Batasan karakteristik :
1. Laporan secara verbal atau non verbal
2. Fakta dari observasi
3. Posisi antalgic untuk menghindari nyeri
5. Gerakan melindungi
Faktor yang berhubungan :
Agen injuri (biologi, kimia, fisik, psikologis)
NOC :
1. Pain Level,
2. Pain control,
Kriteria Hasil :
1. Mampu mengontrol nyeri (tahu penyebab nyeri, mampu menggunakan tehnik
nonfarmakologi untuk mengurangi nyeri, mencari bantuan)
2. Melaporkan bahwa nyeri berkurang dengan menggunakan manajemen nyeri
NIC : Pain Management
1. Lakukan pengkajian nyeri secara komprehensif termasuk lokasi, karakteristik,
durasi, frekuensi, kualitas dan faktor presipitasi
2. Observasi reaksi nonverbal dari ketidaknyamanan
3. Gunakan teknik komunikasi terapeutik untuk mengetahui pengalaman nyeri
pasien
4. Kaji kultur yang mempengaruhi respon nyeri
5. Evaluasi pengalaman nyeri masa lampau
6. Evaluasi bersama pasien dan tim kesehatan lain tentang ketidakefektifan kontrol
nyeri masa lampau
7. Bantu pasien dan keluarga untuk mencari dan menemukan dukungan
8. Kontrol lingkungan yang dapat mempengaruhi nyeri seperti suhu ruangan,
pencahayaan dan kebisingan
DAFTAR PUSTAKA

Brunner & Suddarth. 2010. Buku Ajar keperawtan medikal bedah, edisi 8 vol 3.
Jakarta: EGC
Corwin, EJ. 2009. Buku Saku Patofisiologi, 3 Edisi Revisi.
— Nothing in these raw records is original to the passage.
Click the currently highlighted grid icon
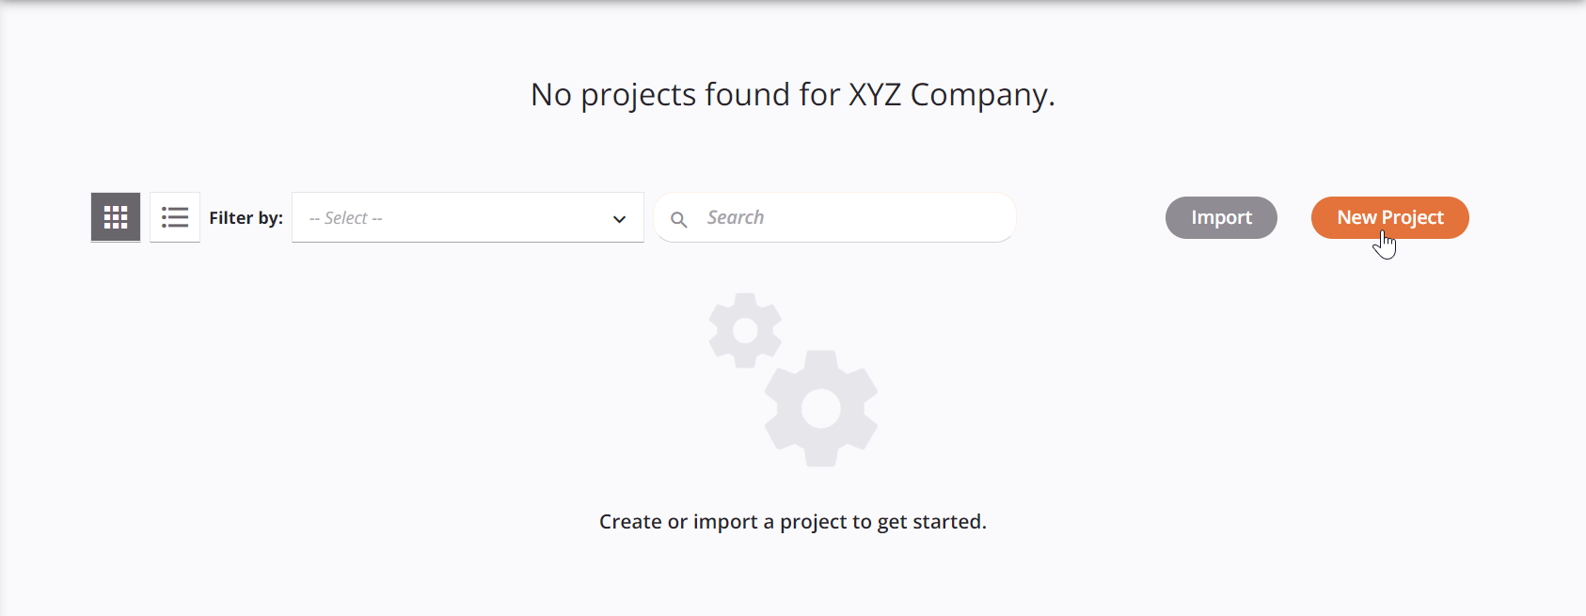 point(115,216)
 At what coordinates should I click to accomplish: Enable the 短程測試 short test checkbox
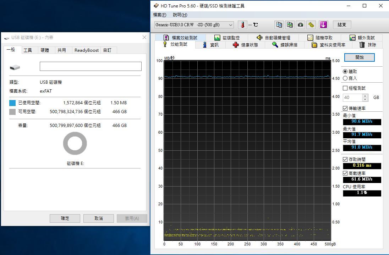point(345,88)
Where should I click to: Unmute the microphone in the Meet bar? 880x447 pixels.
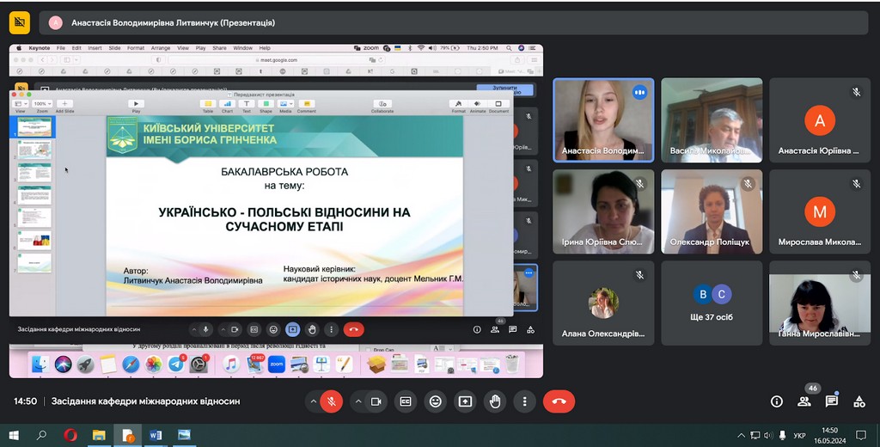[x=331, y=401]
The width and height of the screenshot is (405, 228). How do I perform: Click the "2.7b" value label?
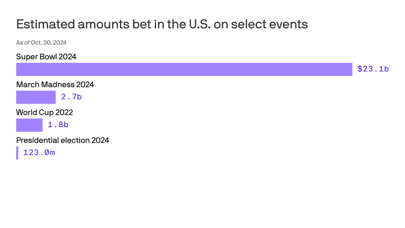(x=71, y=97)
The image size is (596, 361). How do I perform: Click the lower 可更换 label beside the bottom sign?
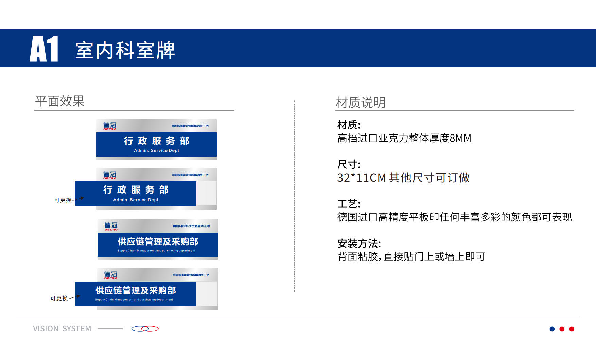(59, 298)
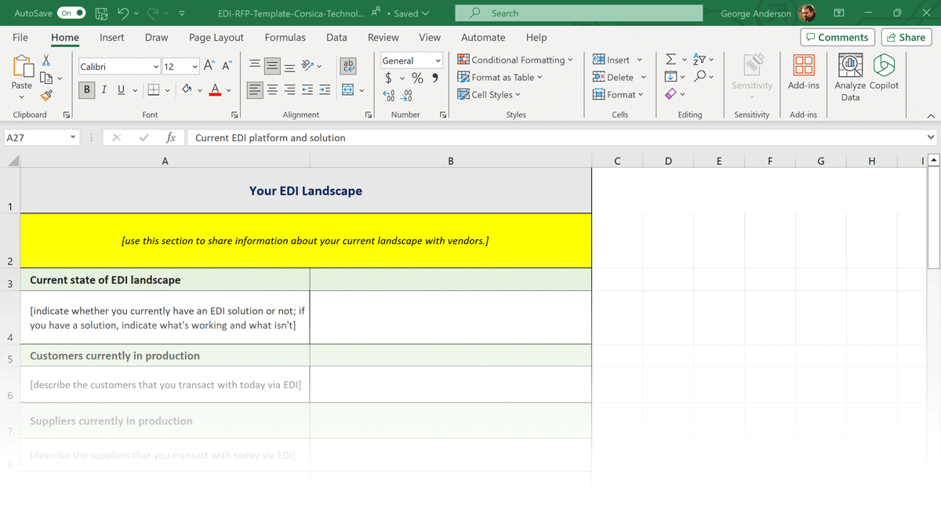Screen dimensions: 941x506
Task: Open Conditional Formatting dropdown
Action: pos(515,60)
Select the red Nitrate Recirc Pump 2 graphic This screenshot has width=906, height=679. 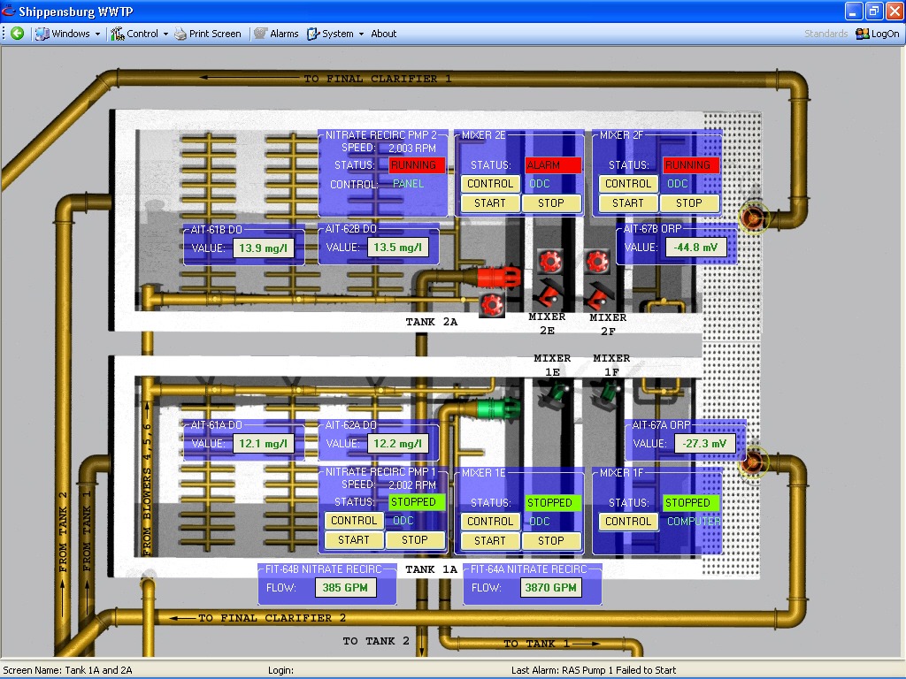tap(495, 277)
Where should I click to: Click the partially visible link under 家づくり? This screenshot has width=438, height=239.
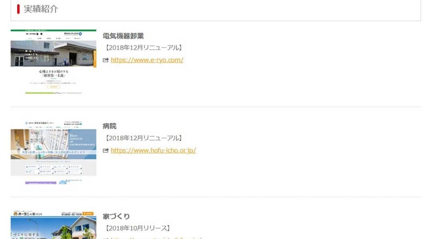(x=156, y=238)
Jakarta: EGC
Departemen Kesehatan Republik Indonesia. 2006. Pedoman Nasional
Penanggulangan Tuberkulosis. Depkes RI : Jakarta.
Mansjoer, A dkk. 20011. Kapita Selekta Kedokteran, Jilid 1 edisi 3. Jakarta:
Media Aesculapius
Mc Closkey, C.J., et all 2012. Nursing Interventions Classification (NIC)
Second Edition. New Jersey: Upper Saddle River
Perhimpunan Dokter Spesialis Penyakit Dalam Indonesia. 2001. Buku Ajar
Ilmu Penyakit Dalam edisi ketiga. Balai Penerbit FKUI : Jakarta.
Santosa, Budi. 2009. Panduan Diagnosa Keperawatan NANDA 2005-2006.
Jakarta: Prima Medika
Tambayong, J. 2010. Patofisiologi untuk Keperawatan. EGC : Jakarta.